Affiliation:
1. Department of Otorhinolaryngology—Head and Neck Surgery, Medical University of Innsbruck, Innsbruck, Austria
2. Department of Psychiatry, Psychotherapy and Psychosomatics, Medical University of Innsbruck, Innsbruck, Austria
Abstract
This investigation explored the outcomes of 4 standardized treatments in patients with refractory chronic rhinosinusitis (CRS), despite recent maximal medical therapy (MMT). In a prospective observational study, we compared continued nasal steroids and irrigation (cNSI), repeated MMT (rMMT), pulsed nasal steroid inhalation (PSI), and endoscopic sinus surgery (ESS). Between November 2015 and March 2016, patients with symptomatic CRS despite having received MMT during the year prior to symptom reoccurrence were offered 1 of 4 standardized treatments. Reflecting real-world conditions, patients selected their treatment option following physician counseling. Sino-Nasal Outcome Test-22 (SNOT-22) scores were obtained before treatment, at the end of treatment, and at 2 months and 1 year following treatment. The mean (± standard deviation [SD]) duration since last MMT was 144 (±36 days). Of the 130 patients, 52 selected cNSI, 16 PSI, 19 rMMT, and 43 ESS. Mean SNOT-22 scores before treatment did not significantly differ between treatments ( P = .99).

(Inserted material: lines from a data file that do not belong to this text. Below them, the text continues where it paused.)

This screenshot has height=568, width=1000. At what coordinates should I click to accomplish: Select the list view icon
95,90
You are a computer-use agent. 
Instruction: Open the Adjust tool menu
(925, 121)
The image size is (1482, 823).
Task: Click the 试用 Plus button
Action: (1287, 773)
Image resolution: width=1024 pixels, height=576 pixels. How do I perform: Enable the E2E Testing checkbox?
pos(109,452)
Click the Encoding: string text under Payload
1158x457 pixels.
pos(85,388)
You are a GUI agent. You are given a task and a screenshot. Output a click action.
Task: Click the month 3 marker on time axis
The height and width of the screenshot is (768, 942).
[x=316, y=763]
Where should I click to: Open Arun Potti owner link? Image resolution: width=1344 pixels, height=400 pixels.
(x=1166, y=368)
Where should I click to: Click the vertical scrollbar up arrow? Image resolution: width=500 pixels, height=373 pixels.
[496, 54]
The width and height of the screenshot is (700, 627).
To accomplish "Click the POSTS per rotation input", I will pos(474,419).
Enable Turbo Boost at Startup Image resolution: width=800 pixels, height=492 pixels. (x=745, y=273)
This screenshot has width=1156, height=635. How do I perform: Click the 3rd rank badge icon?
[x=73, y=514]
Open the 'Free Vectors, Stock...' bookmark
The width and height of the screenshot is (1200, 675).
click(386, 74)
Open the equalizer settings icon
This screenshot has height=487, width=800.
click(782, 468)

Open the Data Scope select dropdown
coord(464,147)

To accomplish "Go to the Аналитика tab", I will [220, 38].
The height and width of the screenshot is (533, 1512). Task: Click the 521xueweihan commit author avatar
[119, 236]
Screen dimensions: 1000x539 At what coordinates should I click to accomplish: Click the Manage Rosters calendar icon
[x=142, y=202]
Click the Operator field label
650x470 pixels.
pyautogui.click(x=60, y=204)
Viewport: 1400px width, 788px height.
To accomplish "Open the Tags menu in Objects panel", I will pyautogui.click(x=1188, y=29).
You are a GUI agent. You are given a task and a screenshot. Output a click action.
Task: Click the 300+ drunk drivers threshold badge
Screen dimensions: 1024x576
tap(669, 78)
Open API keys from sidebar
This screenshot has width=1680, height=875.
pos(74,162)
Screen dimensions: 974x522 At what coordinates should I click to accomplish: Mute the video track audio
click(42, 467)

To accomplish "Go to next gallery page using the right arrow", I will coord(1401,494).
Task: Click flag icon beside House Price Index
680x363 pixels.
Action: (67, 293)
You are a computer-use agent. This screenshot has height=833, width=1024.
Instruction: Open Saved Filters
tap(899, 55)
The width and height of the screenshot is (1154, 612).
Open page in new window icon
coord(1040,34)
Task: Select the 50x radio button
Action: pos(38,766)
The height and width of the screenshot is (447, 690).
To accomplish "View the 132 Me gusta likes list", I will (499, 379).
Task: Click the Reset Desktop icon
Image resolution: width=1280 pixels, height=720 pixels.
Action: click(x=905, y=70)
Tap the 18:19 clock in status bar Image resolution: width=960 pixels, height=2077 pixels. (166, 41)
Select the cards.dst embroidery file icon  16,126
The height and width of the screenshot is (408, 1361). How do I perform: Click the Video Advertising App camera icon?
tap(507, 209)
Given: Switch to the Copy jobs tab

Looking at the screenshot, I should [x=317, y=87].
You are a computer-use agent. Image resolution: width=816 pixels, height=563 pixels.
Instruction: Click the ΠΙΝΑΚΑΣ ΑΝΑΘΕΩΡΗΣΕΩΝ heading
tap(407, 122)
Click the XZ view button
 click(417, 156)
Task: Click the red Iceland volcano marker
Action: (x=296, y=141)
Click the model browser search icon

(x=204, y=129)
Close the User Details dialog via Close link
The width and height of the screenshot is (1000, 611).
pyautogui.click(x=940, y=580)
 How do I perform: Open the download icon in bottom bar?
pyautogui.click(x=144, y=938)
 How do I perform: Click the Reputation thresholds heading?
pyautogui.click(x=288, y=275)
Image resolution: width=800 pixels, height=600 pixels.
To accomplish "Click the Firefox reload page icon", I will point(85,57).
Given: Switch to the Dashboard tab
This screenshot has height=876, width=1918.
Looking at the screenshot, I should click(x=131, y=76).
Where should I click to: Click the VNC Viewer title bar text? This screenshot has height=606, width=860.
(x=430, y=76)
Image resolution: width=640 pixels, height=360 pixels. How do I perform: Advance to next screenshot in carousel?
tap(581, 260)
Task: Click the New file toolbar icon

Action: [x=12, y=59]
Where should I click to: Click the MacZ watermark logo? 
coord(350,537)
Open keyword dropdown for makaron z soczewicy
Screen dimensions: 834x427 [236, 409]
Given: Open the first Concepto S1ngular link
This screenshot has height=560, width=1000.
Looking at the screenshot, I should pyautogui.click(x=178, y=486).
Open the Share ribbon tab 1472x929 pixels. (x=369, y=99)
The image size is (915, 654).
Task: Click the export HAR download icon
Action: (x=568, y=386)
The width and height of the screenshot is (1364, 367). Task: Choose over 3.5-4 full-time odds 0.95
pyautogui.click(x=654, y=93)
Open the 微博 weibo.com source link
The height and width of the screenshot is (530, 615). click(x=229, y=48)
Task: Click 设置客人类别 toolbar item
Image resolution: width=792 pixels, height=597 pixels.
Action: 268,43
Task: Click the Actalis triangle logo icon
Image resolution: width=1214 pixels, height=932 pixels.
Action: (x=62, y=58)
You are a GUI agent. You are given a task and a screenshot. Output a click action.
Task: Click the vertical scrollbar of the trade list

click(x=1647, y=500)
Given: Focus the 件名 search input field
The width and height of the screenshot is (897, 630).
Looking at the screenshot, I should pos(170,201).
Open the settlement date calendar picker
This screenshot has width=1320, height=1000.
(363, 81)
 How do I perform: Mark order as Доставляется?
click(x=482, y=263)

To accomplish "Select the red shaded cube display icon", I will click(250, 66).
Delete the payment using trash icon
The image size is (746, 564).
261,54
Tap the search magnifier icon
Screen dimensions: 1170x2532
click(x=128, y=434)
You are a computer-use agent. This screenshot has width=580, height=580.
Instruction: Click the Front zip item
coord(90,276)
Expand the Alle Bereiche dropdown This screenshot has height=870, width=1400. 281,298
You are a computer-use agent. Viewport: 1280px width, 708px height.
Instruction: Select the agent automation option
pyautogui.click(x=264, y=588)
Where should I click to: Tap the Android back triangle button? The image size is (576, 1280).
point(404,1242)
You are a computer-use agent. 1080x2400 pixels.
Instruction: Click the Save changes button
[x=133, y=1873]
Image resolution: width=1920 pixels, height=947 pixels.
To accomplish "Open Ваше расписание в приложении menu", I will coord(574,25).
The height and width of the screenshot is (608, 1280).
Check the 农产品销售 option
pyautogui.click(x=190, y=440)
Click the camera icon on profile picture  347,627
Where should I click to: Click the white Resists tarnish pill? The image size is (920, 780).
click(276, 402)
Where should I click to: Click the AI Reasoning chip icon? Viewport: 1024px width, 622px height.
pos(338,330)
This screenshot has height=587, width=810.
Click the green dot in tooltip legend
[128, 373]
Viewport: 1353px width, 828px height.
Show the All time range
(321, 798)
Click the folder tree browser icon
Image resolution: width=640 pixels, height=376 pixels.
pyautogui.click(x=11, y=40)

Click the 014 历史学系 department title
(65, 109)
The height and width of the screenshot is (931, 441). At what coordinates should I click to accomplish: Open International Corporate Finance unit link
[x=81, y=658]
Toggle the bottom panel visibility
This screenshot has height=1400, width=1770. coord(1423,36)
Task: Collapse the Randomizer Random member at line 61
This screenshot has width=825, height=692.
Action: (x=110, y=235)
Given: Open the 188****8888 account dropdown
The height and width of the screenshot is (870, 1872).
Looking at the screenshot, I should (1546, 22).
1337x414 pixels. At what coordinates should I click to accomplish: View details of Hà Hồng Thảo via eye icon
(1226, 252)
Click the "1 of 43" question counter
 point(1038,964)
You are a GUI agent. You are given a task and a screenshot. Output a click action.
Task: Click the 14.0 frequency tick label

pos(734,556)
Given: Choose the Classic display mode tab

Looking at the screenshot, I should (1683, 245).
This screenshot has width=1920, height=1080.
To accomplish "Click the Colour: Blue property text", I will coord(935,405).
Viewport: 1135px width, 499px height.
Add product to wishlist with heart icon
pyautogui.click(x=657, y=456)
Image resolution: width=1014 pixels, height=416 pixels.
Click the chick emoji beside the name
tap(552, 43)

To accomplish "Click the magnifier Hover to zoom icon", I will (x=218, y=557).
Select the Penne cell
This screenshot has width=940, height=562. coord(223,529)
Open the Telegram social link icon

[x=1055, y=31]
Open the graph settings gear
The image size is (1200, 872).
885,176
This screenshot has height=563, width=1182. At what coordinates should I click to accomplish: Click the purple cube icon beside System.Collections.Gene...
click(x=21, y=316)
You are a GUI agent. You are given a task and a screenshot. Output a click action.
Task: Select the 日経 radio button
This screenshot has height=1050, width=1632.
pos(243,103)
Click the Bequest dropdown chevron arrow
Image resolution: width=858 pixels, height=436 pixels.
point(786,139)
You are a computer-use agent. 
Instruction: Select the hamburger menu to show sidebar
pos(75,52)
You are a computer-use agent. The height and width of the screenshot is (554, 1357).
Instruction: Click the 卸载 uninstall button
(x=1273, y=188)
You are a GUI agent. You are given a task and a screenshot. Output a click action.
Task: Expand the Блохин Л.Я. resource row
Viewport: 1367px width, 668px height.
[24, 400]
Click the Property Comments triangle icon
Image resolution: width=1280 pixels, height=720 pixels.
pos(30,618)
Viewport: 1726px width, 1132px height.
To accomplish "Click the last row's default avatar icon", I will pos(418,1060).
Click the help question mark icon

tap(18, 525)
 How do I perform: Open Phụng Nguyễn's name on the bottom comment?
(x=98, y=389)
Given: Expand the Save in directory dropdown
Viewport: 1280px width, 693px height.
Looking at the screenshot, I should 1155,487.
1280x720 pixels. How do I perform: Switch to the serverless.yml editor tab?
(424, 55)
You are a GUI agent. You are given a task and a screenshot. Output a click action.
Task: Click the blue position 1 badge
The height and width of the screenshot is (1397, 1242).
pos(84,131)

Overall, SNOT-22 scores decreased from 38 ± 2 before treatment to 20 ± 2 after 1 year ( P < .001), with a higher reduction for patients having CRS with nasal polyps than for those without nasal polyps (35 ± 2 to 15 ± 2 vs 41 ± 3 to 25 ± 4, respectively; both P < .001). Overall, no difference between the 3 medical treatments was observed (all P > .2). Post-treatment scores following ESS (19 ± 2) were significantly lower than for each of the 3 medical treatments (cNSI 26 ± 2, P = .004; PSI 27 ± 3, P = .026; rMMT 28 ± 3, P = .008). At 1 year following ESS, 26 of 31 patients were asymptomatic and did not require additional systemic steroids, compared to 25 of 50 patients following medical treatment ( P = .002). The investigated standardized treatments significantly improved SNOT-22 scores in patients with refractory CRS under real-world conditions. Both patients having CRS with and those without nasal polyps showed significant improvement in SNOT-22 scores, although a less profound effect was found among the latter group. Patients who selected ESS were less symptomatic during the first follow-up year than patients who selected medical treatment alone. Patients with refractory CRS did not benefit from an additional course of MMT in comparison to those who were treated only with cNSI.